### SOURCE RECORDS
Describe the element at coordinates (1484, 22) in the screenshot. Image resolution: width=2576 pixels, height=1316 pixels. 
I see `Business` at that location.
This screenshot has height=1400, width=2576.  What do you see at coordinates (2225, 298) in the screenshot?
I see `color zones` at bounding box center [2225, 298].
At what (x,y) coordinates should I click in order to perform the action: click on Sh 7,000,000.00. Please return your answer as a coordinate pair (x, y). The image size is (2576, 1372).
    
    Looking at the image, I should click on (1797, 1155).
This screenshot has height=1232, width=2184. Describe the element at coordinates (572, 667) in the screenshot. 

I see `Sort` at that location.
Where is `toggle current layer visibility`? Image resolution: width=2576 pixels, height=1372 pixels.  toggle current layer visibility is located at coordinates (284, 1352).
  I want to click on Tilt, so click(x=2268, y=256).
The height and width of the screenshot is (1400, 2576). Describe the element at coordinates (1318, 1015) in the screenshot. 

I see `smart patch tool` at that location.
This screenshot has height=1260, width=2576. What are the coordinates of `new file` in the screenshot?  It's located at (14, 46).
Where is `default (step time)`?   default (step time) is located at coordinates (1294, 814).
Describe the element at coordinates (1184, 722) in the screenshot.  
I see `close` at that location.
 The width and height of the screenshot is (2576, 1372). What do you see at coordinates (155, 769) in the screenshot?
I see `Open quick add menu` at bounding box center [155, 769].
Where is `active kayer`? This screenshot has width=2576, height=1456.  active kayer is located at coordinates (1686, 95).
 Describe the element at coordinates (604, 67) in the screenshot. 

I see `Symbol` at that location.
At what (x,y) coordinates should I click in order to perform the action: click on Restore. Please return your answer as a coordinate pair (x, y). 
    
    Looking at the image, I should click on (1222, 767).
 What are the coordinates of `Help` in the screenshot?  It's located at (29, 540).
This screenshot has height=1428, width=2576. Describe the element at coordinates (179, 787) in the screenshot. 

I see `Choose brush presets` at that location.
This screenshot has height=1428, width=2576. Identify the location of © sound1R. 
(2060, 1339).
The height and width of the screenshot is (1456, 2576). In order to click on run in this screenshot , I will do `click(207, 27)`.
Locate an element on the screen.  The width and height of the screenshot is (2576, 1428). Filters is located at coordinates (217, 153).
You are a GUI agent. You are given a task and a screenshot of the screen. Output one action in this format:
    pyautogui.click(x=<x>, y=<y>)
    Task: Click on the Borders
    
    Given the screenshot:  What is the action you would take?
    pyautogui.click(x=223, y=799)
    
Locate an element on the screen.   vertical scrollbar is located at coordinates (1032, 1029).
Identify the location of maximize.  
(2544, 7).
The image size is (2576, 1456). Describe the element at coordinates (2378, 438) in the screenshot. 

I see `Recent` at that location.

### WHAT THE TASK ASKS
Set down all of the lines above verbatim, from the first to the last, without altering anything.

### RESPONSE
Describe the element at coordinates (1484, 22) in the screenshot. Image resolution: width=2576 pixels, height=1316 pixels. 
I see `Business` at that location.
This screenshot has height=1400, width=2576.  What do you see at coordinates (2225, 298) in the screenshot?
I see `color zones` at bounding box center [2225, 298].
At what (x,y) coordinates should I click in order to perform the action: click on Sh 7,000,000.00. Please return your answer as a coordinate pair (x, y). The image size is (2576, 1372).
    
    Looking at the image, I should click on (1797, 1155).
This screenshot has height=1232, width=2184. Describe the element at coordinates (572, 667) in the screenshot. 

I see `Sort` at that location.
Where is `toggle current layer visibility`? Image resolution: width=2576 pixels, height=1372 pixels.  toggle current layer visibility is located at coordinates (284, 1352).
  I want to click on Tilt, so click(x=2268, y=256).
The height and width of the screenshot is (1400, 2576). Describe the element at coordinates (1318, 1015) in the screenshot. 

I see `smart patch tool` at that location.
This screenshot has height=1260, width=2576. What are the coordinates of `new file` in the screenshot?  It's located at (14, 46).
Where is `default (step time)`?   default (step time) is located at coordinates (1294, 814).
Describe the element at coordinates (1184, 722) in the screenshot.  
I see `close` at that location.
 The width and height of the screenshot is (2576, 1372). What do you see at coordinates (155, 769) in the screenshot?
I see `Open quick add menu` at bounding box center [155, 769].
Where is `active kayer`? This screenshot has width=2576, height=1456.  active kayer is located at coordinates (1686, 95).
 Describe the element at coordinates (604, 67) in the screenshot. 

I see `Symbol` at that location.
At what (x,y) coordinates should I click in order to perform the action: click on Restore. Please return your answer as a coordinate pair (x, y). 
    
    Looking at the image, I should click on (1222, 767).
 What are the coordinates of `Help` in the screenshot?  It's located at (29, 540).
This screenshot has height=1428, width=2576. Describe the element at coordinates (179, 787) in the screenshot. 

I see `Choose brush presets` at that location.
This screenshot has height=1428, width=2576. Identify the location of © sound1R. 
(2060, 1339).
The height and width of the screenshot is (1456, 2576). In order to click on run in this screenshot , I will do `click(207, 27)`.
Locate an element on the screen.  The width and height of the screenshot is (2576, 1428). Filters is located at coordinates (217, 153).
You are a GUI agent. You are given a task and a screenshot of the screen. Output one action in this format:
    pyautogui.click(x=<x>, y=<y>)
    Task: Click on the Borders
    
    Given the screenshot:  What is the action you would take?
    pyautogui.click(x=223, y=799)
    
Locate an element on the screen.   vertical scrollbar is located at coordinates (1032, 1029).
Identify the location of maximize.  
(2544, 7).
The image size is (2576, 1456). Describe the element at coordinates (2378, 438) in the screenshot. 

I see `Recent` at that location.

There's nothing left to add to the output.